Stored data entries

:::

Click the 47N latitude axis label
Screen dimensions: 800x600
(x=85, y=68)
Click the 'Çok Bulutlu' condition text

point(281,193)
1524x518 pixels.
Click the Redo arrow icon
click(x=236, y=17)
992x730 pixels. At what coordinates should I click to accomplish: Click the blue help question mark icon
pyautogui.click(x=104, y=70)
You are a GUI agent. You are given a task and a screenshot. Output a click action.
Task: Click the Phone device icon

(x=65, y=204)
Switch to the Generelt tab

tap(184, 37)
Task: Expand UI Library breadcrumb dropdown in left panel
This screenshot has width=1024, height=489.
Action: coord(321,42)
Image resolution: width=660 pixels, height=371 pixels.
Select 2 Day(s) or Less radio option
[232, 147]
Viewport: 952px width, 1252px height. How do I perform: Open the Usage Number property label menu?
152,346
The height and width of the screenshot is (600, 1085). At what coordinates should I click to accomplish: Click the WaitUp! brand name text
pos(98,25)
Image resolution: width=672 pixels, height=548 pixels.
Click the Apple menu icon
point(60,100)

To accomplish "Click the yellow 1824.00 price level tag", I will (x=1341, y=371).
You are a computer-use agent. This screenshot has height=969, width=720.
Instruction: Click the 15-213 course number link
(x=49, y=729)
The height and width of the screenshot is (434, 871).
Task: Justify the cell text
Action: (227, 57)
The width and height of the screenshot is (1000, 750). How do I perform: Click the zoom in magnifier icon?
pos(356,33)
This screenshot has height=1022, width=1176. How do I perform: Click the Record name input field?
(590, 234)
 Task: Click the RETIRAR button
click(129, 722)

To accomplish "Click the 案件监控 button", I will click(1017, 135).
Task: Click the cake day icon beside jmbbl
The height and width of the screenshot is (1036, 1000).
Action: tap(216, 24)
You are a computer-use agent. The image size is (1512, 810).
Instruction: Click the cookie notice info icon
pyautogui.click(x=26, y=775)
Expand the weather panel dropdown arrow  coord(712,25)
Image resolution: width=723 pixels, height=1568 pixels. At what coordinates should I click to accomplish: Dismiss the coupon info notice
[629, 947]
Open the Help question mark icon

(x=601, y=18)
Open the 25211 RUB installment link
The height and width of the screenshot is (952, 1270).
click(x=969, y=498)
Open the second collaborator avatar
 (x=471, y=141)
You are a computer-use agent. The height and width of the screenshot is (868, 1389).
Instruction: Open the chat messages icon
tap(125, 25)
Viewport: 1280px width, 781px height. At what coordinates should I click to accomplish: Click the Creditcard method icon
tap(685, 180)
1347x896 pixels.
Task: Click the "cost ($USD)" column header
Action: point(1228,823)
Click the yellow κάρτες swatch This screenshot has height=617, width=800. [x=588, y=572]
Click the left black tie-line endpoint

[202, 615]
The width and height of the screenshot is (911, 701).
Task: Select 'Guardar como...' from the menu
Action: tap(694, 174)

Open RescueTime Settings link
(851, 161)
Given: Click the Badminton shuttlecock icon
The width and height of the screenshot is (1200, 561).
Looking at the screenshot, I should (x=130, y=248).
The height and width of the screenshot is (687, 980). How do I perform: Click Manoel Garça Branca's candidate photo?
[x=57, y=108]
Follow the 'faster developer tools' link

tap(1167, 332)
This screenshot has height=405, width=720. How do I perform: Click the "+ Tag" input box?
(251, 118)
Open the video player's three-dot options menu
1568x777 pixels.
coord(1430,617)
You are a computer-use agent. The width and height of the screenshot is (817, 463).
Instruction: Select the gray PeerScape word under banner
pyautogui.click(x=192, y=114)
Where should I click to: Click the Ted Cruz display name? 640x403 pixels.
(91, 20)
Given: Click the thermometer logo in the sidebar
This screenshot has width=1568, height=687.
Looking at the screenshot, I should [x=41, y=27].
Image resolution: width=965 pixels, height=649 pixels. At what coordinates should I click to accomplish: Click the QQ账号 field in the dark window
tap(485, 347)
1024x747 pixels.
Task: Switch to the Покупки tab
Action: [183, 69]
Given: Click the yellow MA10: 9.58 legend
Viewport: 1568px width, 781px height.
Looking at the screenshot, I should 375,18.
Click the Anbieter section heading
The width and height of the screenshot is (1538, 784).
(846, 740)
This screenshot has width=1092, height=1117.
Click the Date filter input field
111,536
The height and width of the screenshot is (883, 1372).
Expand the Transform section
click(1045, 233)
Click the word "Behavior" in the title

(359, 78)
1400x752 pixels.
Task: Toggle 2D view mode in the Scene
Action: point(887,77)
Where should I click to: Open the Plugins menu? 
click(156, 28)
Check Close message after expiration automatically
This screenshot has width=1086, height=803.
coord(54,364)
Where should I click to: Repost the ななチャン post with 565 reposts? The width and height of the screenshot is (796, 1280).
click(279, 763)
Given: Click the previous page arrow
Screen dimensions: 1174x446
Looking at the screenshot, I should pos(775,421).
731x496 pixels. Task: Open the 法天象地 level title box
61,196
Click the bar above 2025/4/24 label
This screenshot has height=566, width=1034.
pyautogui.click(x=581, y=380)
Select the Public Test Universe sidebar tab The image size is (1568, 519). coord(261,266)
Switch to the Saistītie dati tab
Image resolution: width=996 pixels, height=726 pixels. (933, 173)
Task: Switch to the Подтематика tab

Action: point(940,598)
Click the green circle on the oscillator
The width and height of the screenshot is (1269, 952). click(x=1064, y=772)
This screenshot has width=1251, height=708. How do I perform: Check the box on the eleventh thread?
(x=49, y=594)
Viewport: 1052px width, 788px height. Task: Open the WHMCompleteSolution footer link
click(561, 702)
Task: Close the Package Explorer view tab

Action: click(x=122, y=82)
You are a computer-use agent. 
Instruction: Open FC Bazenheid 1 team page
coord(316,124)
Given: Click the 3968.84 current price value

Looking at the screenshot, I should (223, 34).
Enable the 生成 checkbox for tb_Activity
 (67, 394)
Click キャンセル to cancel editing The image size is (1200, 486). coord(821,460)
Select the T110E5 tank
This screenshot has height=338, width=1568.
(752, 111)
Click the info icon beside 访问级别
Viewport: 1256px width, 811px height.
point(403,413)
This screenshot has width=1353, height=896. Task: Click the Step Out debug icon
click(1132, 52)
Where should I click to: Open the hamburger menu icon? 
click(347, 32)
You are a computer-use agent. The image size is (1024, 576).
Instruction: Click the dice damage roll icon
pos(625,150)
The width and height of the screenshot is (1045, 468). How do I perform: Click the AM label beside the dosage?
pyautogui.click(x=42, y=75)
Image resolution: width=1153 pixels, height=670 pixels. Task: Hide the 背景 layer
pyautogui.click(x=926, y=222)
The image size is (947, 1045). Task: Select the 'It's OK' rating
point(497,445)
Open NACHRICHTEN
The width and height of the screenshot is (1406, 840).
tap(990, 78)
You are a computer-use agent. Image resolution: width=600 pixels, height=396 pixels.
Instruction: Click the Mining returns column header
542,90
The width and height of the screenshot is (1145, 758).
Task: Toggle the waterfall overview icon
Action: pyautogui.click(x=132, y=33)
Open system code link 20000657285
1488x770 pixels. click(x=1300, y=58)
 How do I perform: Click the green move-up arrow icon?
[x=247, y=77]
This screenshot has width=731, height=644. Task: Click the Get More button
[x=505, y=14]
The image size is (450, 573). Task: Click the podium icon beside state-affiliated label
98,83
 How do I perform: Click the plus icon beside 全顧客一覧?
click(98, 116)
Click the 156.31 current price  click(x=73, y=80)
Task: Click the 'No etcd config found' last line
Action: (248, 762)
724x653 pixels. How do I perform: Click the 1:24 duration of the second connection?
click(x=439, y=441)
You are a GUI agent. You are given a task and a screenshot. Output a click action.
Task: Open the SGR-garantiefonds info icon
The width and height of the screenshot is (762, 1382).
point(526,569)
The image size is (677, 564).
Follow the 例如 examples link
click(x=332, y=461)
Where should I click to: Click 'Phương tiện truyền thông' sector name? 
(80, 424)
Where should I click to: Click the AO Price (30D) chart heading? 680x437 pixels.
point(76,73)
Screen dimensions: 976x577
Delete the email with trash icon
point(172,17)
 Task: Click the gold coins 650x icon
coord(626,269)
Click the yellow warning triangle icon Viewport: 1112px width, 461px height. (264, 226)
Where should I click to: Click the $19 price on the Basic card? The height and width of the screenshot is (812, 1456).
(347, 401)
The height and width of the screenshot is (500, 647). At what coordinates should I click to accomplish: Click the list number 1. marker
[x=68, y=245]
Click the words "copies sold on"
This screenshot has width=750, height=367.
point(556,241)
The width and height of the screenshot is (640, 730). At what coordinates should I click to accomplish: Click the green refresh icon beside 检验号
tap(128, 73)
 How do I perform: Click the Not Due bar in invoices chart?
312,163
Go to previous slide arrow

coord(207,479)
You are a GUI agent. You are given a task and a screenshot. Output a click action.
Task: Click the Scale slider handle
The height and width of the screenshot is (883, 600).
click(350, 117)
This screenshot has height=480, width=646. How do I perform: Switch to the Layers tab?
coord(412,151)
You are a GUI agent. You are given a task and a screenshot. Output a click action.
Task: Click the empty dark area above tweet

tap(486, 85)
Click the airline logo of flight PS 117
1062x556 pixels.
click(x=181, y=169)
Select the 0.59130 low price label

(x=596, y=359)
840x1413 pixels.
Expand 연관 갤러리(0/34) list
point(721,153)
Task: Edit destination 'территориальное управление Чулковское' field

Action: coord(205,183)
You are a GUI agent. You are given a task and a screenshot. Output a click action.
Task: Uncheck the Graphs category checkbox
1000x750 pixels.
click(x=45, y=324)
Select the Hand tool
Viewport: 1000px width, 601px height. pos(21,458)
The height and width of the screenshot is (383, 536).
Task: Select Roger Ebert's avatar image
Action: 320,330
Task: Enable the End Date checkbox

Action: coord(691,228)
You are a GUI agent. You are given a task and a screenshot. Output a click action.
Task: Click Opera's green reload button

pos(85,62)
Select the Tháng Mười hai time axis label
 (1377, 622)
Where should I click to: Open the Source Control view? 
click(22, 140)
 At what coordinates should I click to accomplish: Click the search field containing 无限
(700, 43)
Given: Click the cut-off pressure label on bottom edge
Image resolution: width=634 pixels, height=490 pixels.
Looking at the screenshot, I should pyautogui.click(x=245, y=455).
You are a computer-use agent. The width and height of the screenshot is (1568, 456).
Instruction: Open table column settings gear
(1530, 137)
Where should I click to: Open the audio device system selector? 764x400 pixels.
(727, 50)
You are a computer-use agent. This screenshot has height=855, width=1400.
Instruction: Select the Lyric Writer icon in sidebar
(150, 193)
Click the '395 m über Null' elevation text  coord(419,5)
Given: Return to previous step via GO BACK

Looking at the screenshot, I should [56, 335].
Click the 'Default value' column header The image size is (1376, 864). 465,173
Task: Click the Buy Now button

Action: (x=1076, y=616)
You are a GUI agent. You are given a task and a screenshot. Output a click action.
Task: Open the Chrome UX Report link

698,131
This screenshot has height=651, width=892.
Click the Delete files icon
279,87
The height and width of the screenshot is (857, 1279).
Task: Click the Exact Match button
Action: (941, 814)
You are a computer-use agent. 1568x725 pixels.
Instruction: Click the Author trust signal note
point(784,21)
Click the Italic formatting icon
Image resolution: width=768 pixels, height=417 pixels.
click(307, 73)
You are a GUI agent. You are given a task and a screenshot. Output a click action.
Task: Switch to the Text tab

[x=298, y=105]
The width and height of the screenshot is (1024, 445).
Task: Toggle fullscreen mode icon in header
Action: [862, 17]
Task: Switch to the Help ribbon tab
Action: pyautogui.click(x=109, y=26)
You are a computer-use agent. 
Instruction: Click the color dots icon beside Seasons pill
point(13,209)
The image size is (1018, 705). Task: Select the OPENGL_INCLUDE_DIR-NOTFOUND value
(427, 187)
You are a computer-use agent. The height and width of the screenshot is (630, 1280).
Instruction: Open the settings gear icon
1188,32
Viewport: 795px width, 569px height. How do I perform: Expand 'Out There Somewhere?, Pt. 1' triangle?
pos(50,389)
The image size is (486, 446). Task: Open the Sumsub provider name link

:::

_Assignment_:
Every line from the line containing "Instruction: Select the gray" through the line containing "Click the Anbieter section heading" in the records above must be retyped exactly. Leave out the rest.

_Your response_:
Instruction: Select the gray PeerScape word under banner
pyautogui.click(x=192, y=114)
Where should I click to: Click the Ted Cruz display name? 640x403 pixels.
(91, 20)
Given: Click the thermometer logo in the sidebar
This screenshot has width=1568, height=687.
Looking at the screenshot, I should [x=41, y=27].
Image resolution: width=965 pixels, height=649 pixels. At what coordinates should I click to accomplish: Click the QQ账号 field in the dark window
tap(485, 347)
1024x747 pixels.
Task: Switch to the Покупки tab
Action: [183, 69]
Given: Click the yellow MA10: 9.58 legend
Viewport: 1568px width, 781px height.
Looking at the screenshot, I should 375,18.
Click the Anbieter section heading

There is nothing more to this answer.